- _TASK STATEMENT_: Only lines with the string "Click" matter here; gather them from the material below.

- _RECORDS_:
· · · · ·

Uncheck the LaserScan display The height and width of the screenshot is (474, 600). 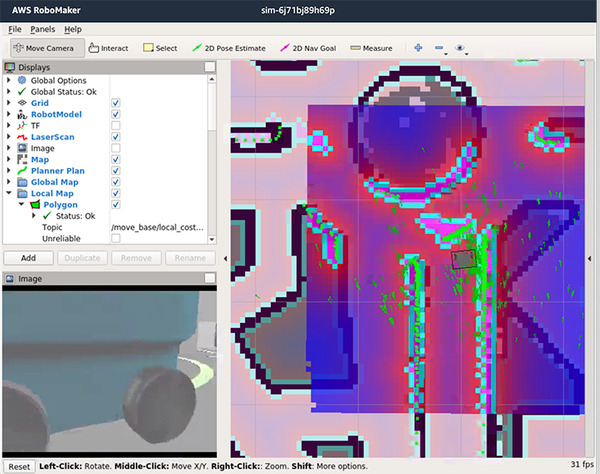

· · · · ·

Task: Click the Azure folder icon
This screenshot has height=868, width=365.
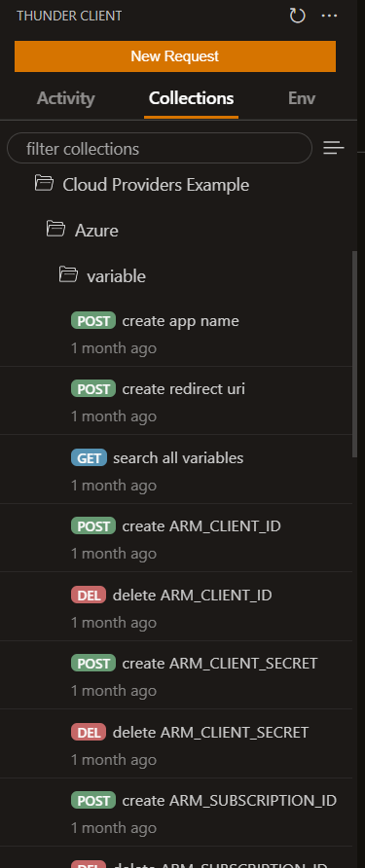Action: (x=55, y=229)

· · · · ·

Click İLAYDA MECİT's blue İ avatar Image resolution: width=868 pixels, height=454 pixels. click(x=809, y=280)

· · · · ·

- _WORKED SOLUTION_:
Task: Click the Azure folder icon
Click İLAYDA MECİT's blue İ avatar Image resolution: width=868 pixels, height=454 pixels. click(x=809, y=280)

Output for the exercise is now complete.